Public officials with ties to DeLaSalle push stadium plan
The Minneapolis City Council will vote Friday, Sept. 22, 2006 on whether to overrule the Minneapolis Heritage Preservation Commission's unanimous rejection of DeLaSalle High School's proposed stadium development as unfit for the St. Anthony Falls Historic District. City Council President Barbara Johnson is expected to vote to overrule the HPC to advance a project for which she is represents the developer.
Barbara Johnson is both president of the Minneapolis City Council and a trustee of DeLaSalle High SchoolOn Dec. 23, 2005, Minneapolis City Council Member Barb Johnson refused to recuse herself from voting on the adequacy of the DeLaSalle stadium Environmental Awareness Worksheet (EAW).
The DeLaSalle stadium proposal will come before the city council again, for issues such as the vacation of Grove Street.
At the time of her 2005 vote, Johnson simultaneously represented both the official Responsible Government Unit (the City of Minneapolis) that the state authorized to evaluate the project, and the Proposer (or private developer) of the project, as defined in the city's EAW.
In a January 3, 2002 memorandum, City Attorney Jay Heffern (himself also a DeLaSalle trustee) said city council members with close ties to a party in any "quasi-judicial" matter such as DeLaSalle's HPC appeal should recuse themselves from voting. At stake, the city attorney wrote, is the public's "confidence in the City's decision-making process."
City Council President Johnson is just one of several elected and appointed officials with ties to DeLaSalle High School who have or soon will be in a position to cast votes or take official actions on the school's proposal to build a football stadium over a public street and on public parkland:
Minneapolis Park and Recreation Board:
- Walt Dziedzic, a former DeLaSalle teacher, voted to let DeLaSalle build its stadium on public parkland
- Jon Olson, a former DeLaSalle parent as of 2004, also voted to let DeLaSalle build on public parkland
- Marie Hauser, recently a grandparent of a DeLaSalle student, cast votes to advance DeLaSalle's stadium before her term on the park board ended in early 2006
Minneapolis City Council:
- President Barb Johnson (member of DeLaSalle Board of Trustees, holding the Executive Committee position of Secretary) has cast votes favoring DeLaSalle's in 2005 and 2006.
Others:
- City Attorney Jay Heffern (DeLaSalle alumnus and DeLaSalle trustee)
- Minneapolis Park and Recreation Board Attorney and Lobbyist Brian Rice (DeLaSalle alumnus)

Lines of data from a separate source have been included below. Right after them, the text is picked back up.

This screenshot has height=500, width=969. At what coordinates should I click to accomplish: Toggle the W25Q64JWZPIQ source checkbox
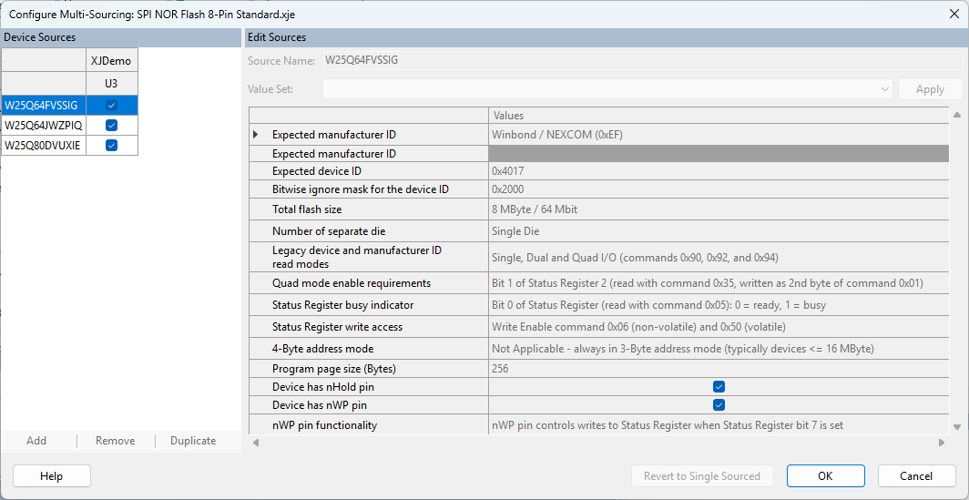click(112, 126)
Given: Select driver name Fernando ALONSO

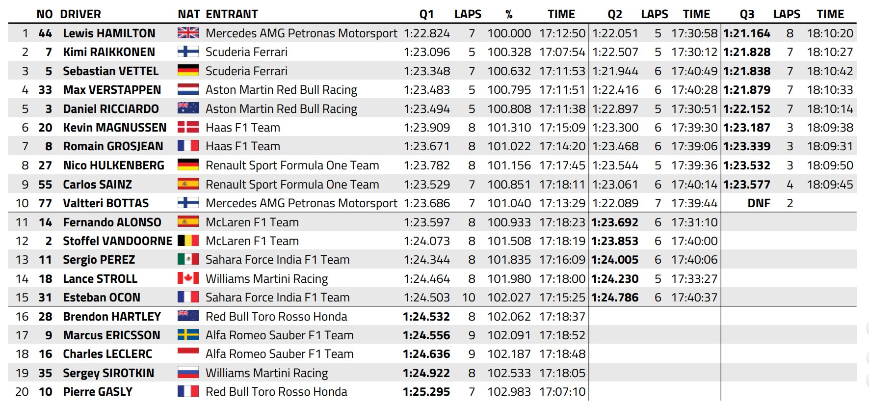Looking at the screenshot, I should pyautogui.click(x=112, y=222).
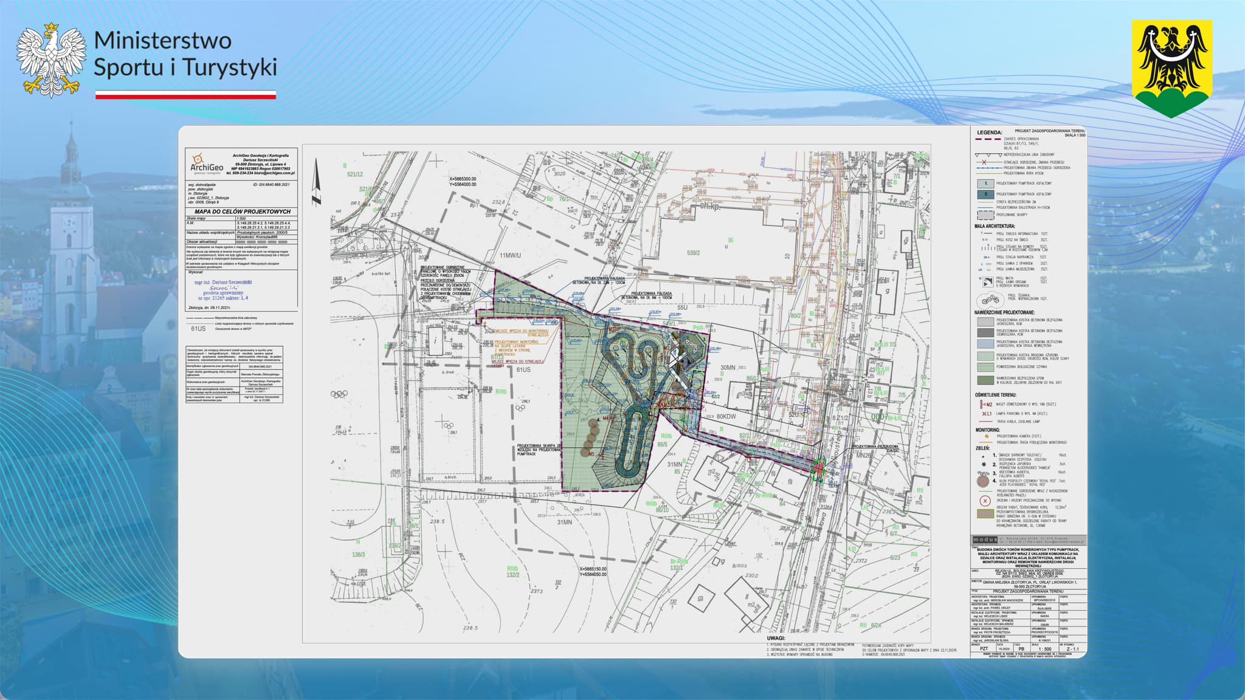This screenshot has height=700, width=1245.
Task: Click the UWAGI notes heading below the map
Action: coord(776,639)

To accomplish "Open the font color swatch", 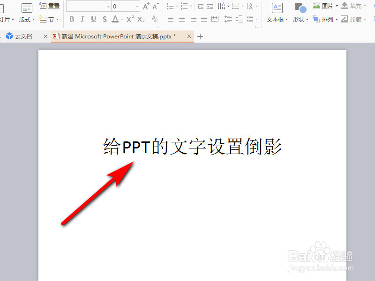I will pyautogui.click(x=115, y=19).
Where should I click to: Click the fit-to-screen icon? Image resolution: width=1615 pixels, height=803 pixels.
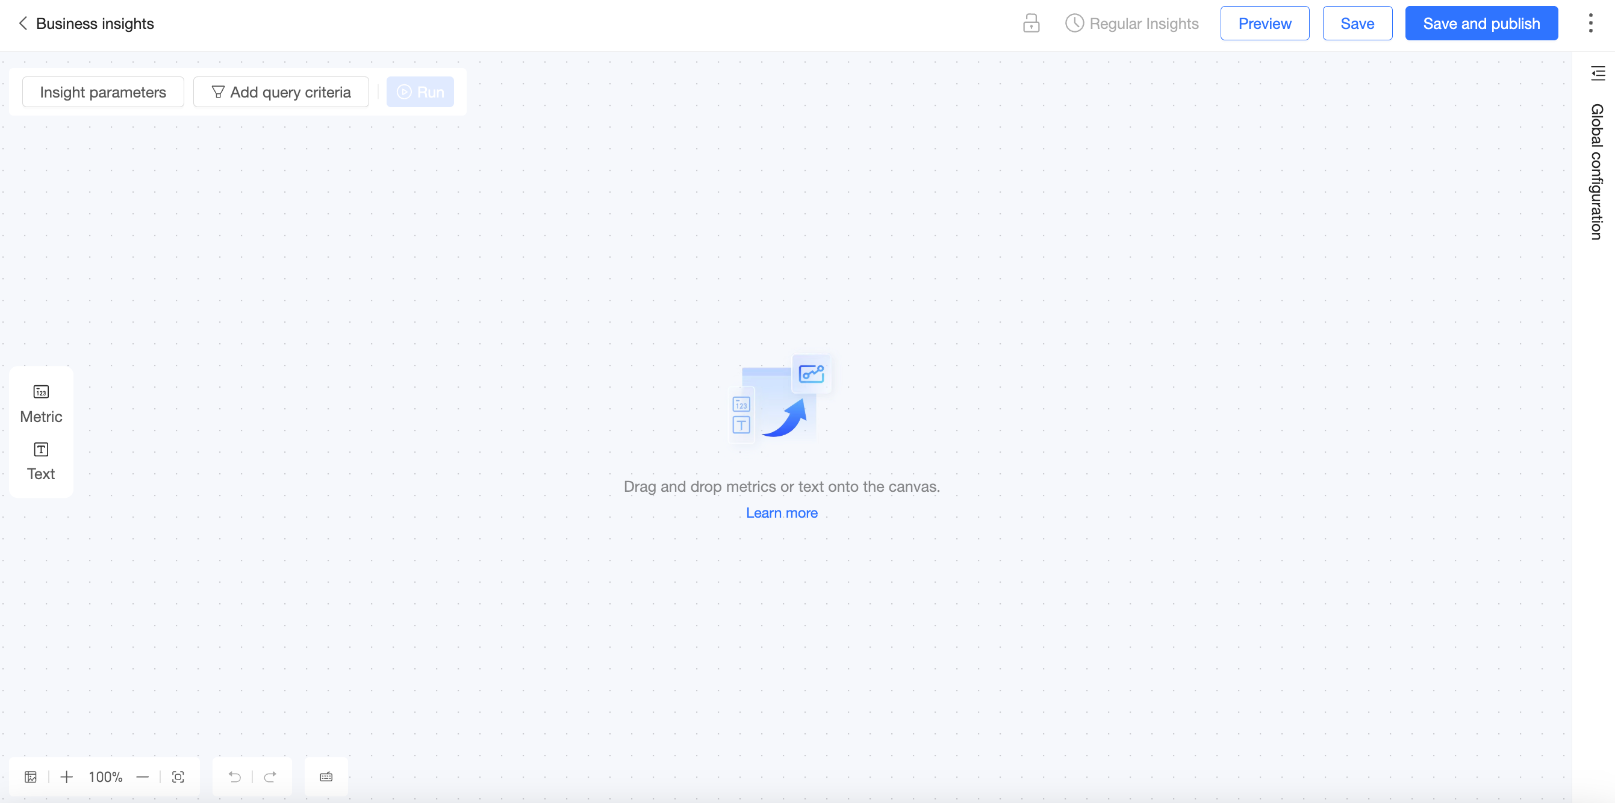[x=178, y=777]
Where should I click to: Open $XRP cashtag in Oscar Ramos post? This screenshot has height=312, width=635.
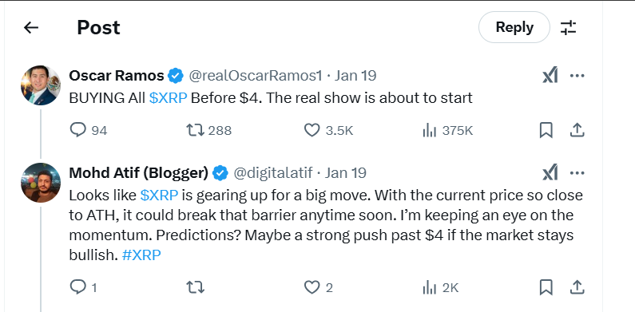[168, 98]
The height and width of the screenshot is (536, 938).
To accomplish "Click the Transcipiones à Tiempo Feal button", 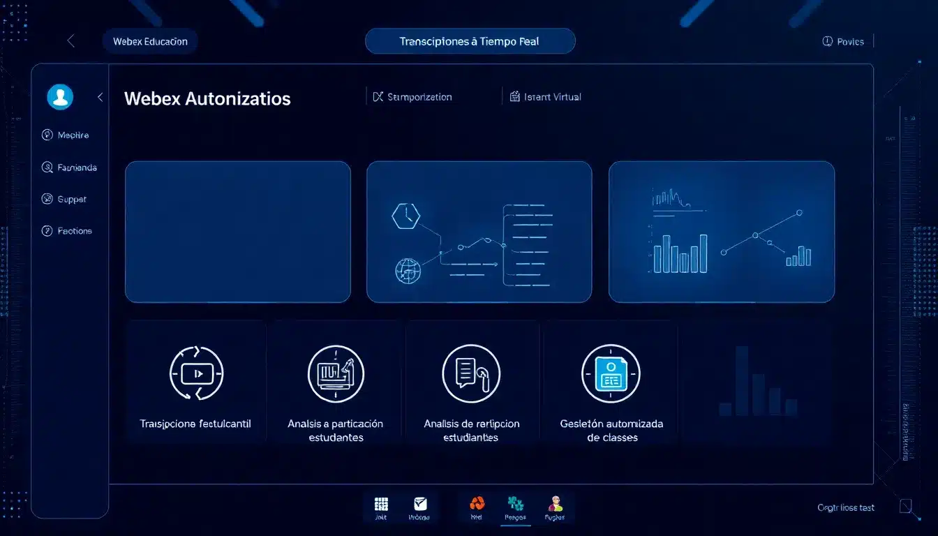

- Interim Police Chief Tim Dolan (DeLaSalle alumnus) may be asked to decide whether closing a city street impedes emergency access
- Metropolitan Parks and Open Space Commissioner Michael Rainville (DeLaSalle trustee and alumnus) is Minneapolis' only representative on this Metropolitan Council commission. DeLaSalle wants the MPOSC to revoke a restrictive covenenant prohibiting athletic stadiums on the regional parkland where DeLaSalle want to build its stadium. (The Metropolitan Council put the restrictive covenant on the land to preserve it as open space for the public when it paid more than $1 million in taxpayers' money for property 20 years ago.) DeLaSalle also wants the MPOSC to approve a land swap so land in some other part of the metropolitan region could be identified as making up for the loss of open space parkland in the heart of the city.
- Thomas Johnson (past chair of DeLaSalle's board of trustees and former DeLaSalle vice president of development) voted as an appointed member of the park board's Citizens Advisory Committee on the DeLaSalle stadium proposal. He was supposed to be representing "youth sports" on the committee.
In the video clip above (press play), Jay Heffern stayed mum when asked a question but stayed put in the City Attorney's seat during the City Council's hearing and vote overturning the unanimous HPC ruling on Sept. 22, 2006. If Council Member Cam Gordon, who asked the question, didn't know Heffern was quiet because of his conflict of interest as a DeLaSalle trustee, then Heffern's staffperson, who rose to answer the question, surely knows his boss's dual role, and that of City Council President Barbara Johnson, also a DeLaSalle trustee.